Oct. 11 (Bloomberg) -- Potash Corp of Saskatchewan Inc., North America’s largest fertilizer producer, cut its profit forecast after buyer estimates of lower prices delayed sales.
Third-quarter earnings will be about 41 cents a share, the Saskatoon, Saskatchewan-based company said in a statement yesterday after the close of regular trading. In July, it predicted profit of 45 to 60 cents. The average of 27 analysts’ estimates compiled by Bloomberg was for 46 cents, excluding one-time items.
“The change primarily reflects lower-than-forecast potash sales volumes late in the quarter as buyers continued to defer significant purchases amidst near-term market uncertainty,” the company said in the statement.
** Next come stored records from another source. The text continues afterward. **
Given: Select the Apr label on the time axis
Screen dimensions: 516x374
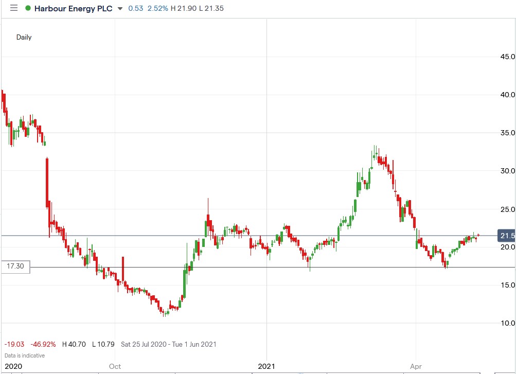Looking at the screenshot, I should click(x=416, y=366).
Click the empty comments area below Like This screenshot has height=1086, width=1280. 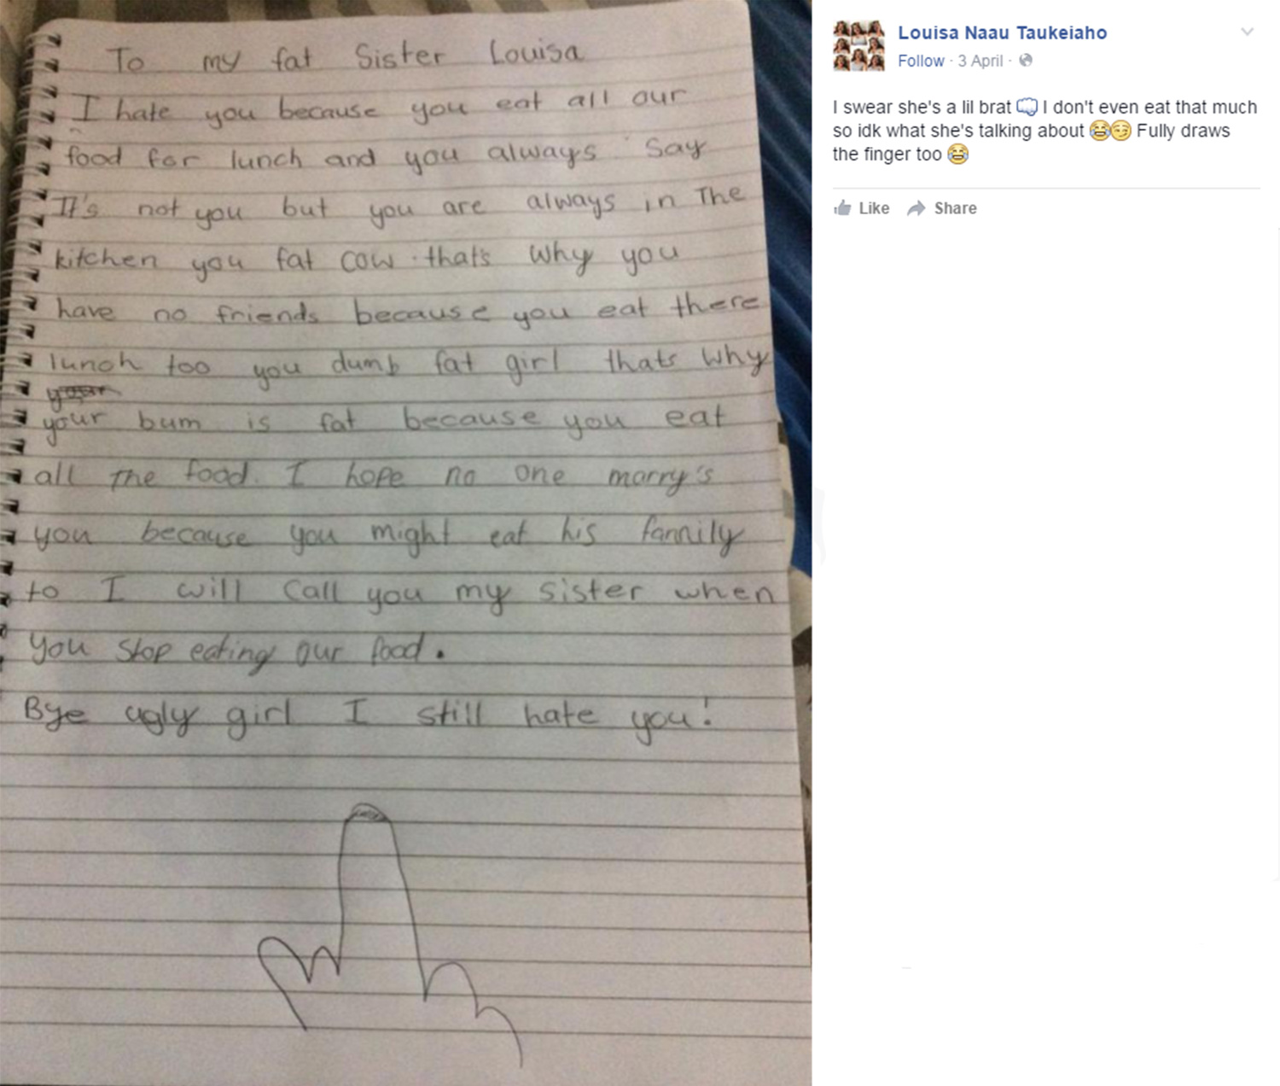click(x=1046, y=555)
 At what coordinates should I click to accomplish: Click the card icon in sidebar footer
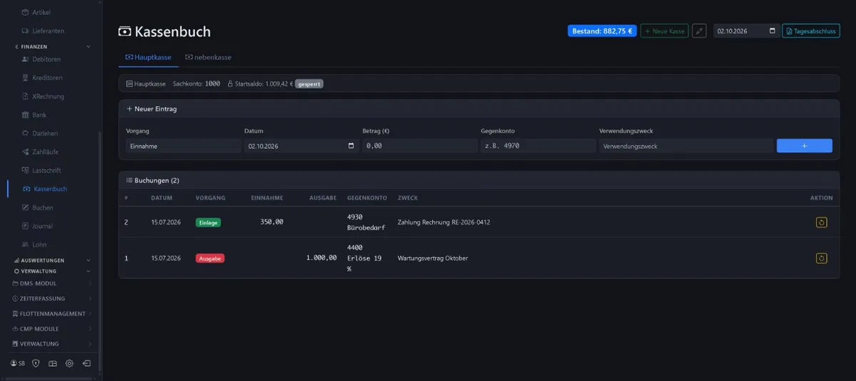(53, 363)
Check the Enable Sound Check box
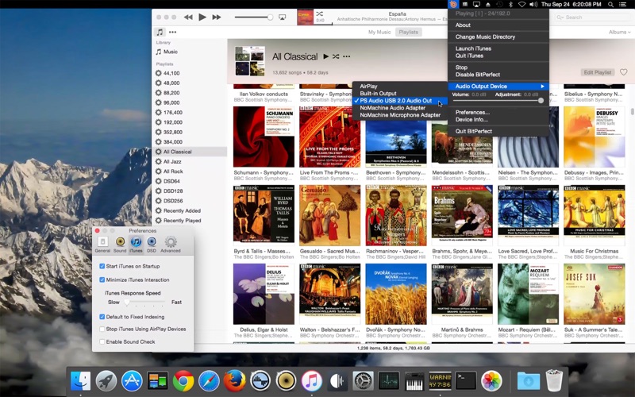The height and width of the screenshot is (397, 635). click(102, 341)
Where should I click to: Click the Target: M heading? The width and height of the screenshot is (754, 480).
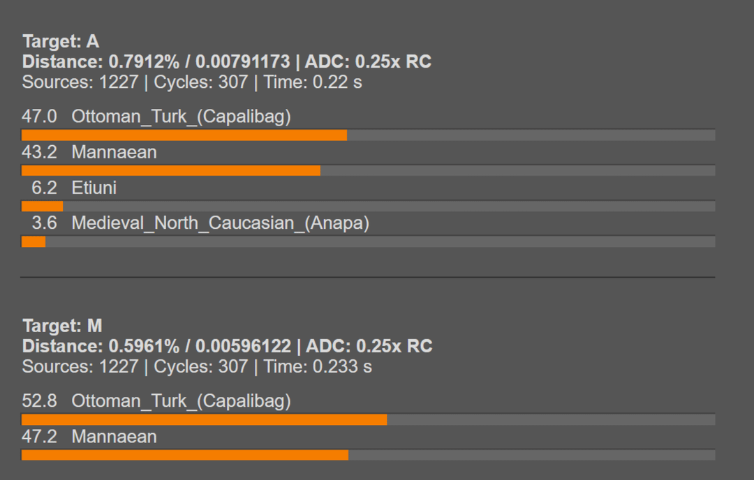62,326
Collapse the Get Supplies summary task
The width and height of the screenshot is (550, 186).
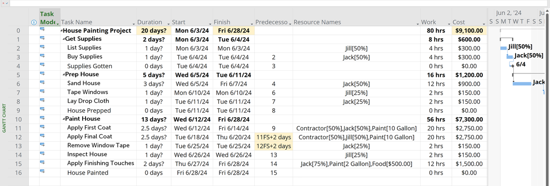click(x=64, y=39)
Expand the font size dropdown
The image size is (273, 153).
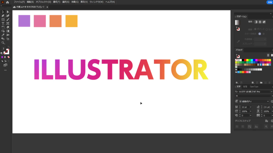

The world potash market was shaken at the end of July after OAO Uralkali, the biggest producer, exited a joint trading venture with Belarus supplier Belaruskali. The Russian company also said it would increase output, sending shares of potash producers plunging around the world on speculation that the price of the commodity would slump.
Uralkali agreed to sell potash to India last month for $375 a ton, a 12 percent discount to the Indian sales accord that the Uralkali-Belarus venture signed in February.
“While Uralkali heavily sells to China by rail, and ships potash to India, it leaves almost no space for other producers,” Elena Sakhnova, an analyst in Moscow at VTB Capital, said by phone.
Potash Corp. dropped 1.5 percent to C$32.49 at the close in Toronto. The shares have declined 16 percent since July 29, the day before Uralkali said it was quitting the Belarussian venture, which accounted for about 40 percent of global potash exports.
“Suppliers are struggling to find buyers willing to commit in many markets apart from Brazil,” Argus FMB Potash, an industry research company, said last month. Purchasers elsewhere are holding back in case someone offers them a lower price, it said.
Cooperation between Uralkali and Belaruskali should be restored, a move that would double the potash price, Belarus President Aleksandr Lukashenko said today at a media briefing in Minsk. A reconciliation will only be possible if there’s a change of ownership at Uralkali, he said.
Lukashenko also said Russia must lay criminal charges against Uralkali Chief Executive Officer Vladislav Baumgertner before he’s released from custody in Belarus. Baumgertner was arrested in Minsk on Aug. 26 and charged with abuse of office in his role as chairman of the marketing venture.